Expansion plans would soon get on the fast track due to a misunderstanding about what EPCOT was supposed to be.
Guests remembered seeing Walt Disney speak about some sort of ‘EPCOT’, but they seemed to think it was supposed to be a theme park. Guest Relations was still getting questions and complaints from guests inquiring about EPCOT and wondering where it was. With the second theme park planning going nowhere, Card Walker gave Imagineering a new mandate- come up with a new project that the company could slap the EPCOT name on to satisfy guests. 

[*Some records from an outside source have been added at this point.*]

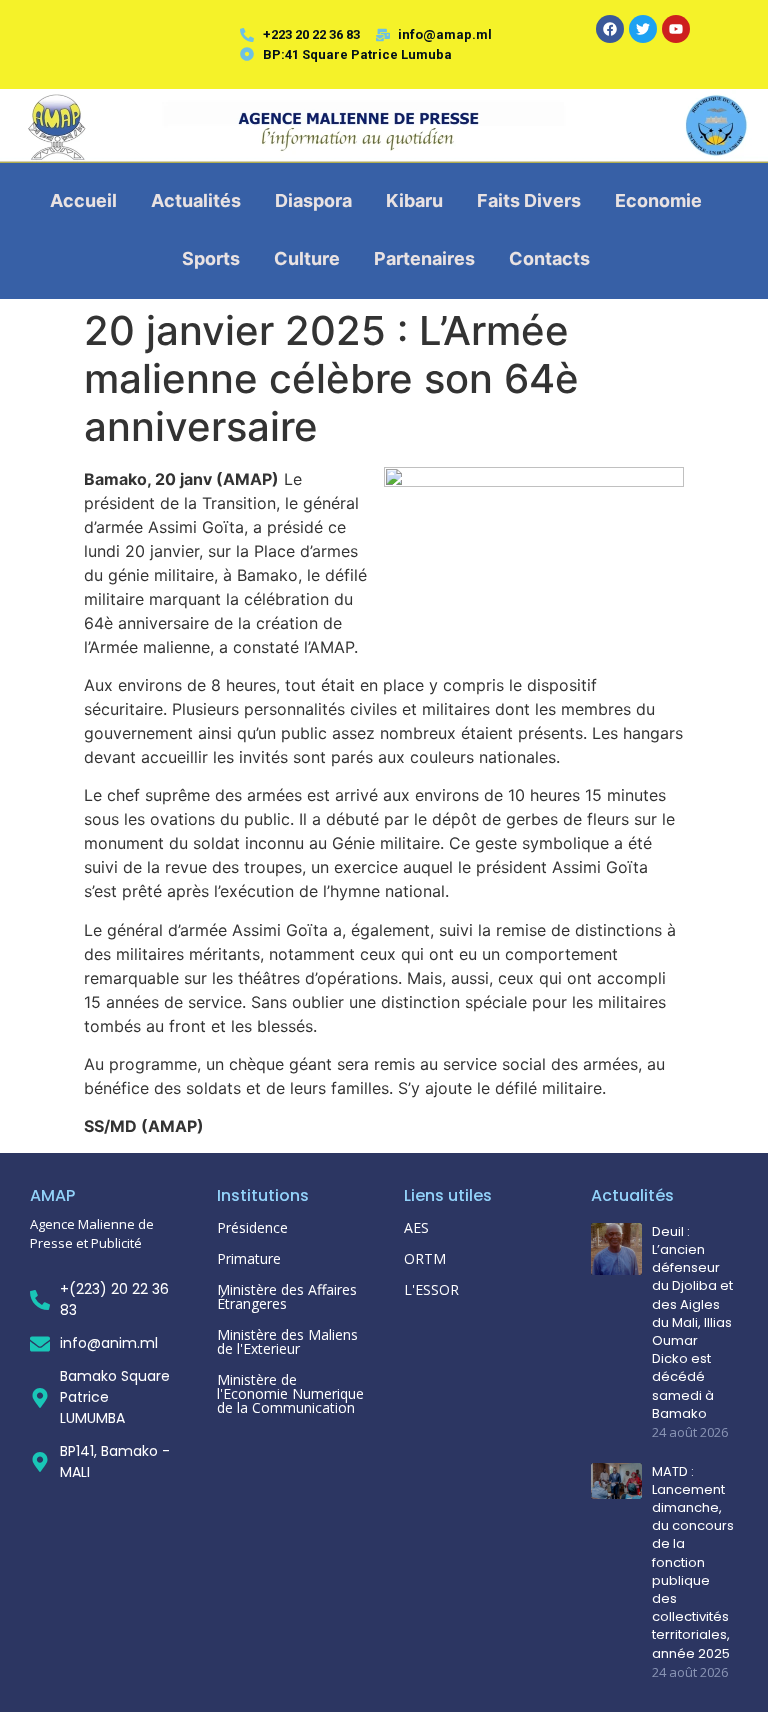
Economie (658, 200)
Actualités (196, 200)
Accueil (83, 200)
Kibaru (414, 200)
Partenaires (424, 258)
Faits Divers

For anyone who has been to the place eventually called EPCOT, you’ve probably already figured out what Imagineering did to create “EPCOT” the theme park- they put their plans for “Future World” and “World Showcase” together. EPCOT Center would not be the futuristic, real city that Walt envisioned; it would be a massive theme park Frankenstein instead. While this compromise would resolve several problems for the resort, it would create new ones- the biggest one being its high price tag. Since each part of EPCOT Center was originally intended to be a theme park unto itself, building them together at the same time would be very expensive. While the company planned to extensively rely on outside sponsors, it was still making a sizable investment that would eventually cost more than the rest of the company was worth at the time. While the Magic Kingdom theme park had eventually become self sufficient, this huge new investment would place the company’s financial solvency at risk again. Would guests flock to this massively scaled down version of EPCOT? Only time would tell.

Monday, March 18, 2024

EPCOT Part Eight: Roy’s Folly

As the October 1st grand opening of Walt Disney World grew near, Roy Disney was riding high. He had canceled his brother’s plans for the experimental prototype community of tomorrow and was eager to open his vision of the Florida project, which consisted of just the parts that he deemed as being profitable- the Magic Kingdom theme park and three resorts. Eager to avoid the madness of Disneyland’s chaotic and overcrowded opening day, Roy strictly limited the number of tickets available for opening day and prepared for the onslaught that was sure to await the park on day two- when the real guests would finally experience his idea of a “Magic Kingdom.”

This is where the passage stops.